Items from a data source:

==*==

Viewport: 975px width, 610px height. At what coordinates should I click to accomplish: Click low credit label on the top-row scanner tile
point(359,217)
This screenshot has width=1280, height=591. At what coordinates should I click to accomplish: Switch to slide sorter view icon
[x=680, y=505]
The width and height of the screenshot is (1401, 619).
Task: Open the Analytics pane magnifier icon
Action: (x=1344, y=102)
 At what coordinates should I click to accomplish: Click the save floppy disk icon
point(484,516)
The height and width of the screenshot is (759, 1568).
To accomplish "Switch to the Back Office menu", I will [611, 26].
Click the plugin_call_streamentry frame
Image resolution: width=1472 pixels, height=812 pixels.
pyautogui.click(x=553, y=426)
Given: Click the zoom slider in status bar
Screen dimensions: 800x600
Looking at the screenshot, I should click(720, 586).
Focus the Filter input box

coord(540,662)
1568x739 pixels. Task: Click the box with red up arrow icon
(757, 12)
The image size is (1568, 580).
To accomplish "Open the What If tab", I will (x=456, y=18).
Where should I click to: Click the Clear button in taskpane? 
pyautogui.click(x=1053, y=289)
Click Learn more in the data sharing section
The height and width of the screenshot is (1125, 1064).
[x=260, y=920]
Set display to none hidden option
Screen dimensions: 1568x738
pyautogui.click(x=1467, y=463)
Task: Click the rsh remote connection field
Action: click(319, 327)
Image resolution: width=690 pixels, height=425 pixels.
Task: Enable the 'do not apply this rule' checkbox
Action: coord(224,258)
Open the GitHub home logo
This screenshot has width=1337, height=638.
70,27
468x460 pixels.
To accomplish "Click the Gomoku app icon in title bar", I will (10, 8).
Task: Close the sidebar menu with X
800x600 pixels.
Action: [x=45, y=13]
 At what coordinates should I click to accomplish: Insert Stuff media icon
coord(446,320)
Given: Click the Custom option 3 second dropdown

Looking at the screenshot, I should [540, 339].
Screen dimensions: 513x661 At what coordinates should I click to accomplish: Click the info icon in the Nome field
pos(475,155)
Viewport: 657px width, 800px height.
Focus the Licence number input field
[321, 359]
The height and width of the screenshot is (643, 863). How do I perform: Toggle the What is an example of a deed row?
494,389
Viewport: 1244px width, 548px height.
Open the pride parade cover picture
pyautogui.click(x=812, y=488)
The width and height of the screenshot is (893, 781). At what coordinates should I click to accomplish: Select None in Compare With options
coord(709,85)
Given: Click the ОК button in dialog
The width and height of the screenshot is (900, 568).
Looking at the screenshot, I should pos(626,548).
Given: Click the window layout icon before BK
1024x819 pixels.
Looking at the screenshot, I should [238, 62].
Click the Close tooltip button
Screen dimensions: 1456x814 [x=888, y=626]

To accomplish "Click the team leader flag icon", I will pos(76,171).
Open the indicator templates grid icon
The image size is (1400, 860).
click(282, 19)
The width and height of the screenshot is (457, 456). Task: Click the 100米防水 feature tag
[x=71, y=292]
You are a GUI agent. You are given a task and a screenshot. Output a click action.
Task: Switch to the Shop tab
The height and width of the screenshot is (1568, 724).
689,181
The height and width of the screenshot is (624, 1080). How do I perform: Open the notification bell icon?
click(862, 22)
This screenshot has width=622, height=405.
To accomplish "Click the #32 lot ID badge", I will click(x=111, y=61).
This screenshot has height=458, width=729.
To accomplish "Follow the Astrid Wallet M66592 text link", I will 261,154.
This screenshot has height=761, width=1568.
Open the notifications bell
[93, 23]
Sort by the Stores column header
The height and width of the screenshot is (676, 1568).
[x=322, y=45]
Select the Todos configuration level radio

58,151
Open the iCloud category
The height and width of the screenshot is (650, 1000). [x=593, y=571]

==*==

PROBLEM DESCRIPTION.
Every line in the data above that contains "menu" needs to be copied.

WORKED SOLUTION.
To accomplish "Switch to the Back Office menu", I will [611, 26].
Task: Close the sidebar menu with X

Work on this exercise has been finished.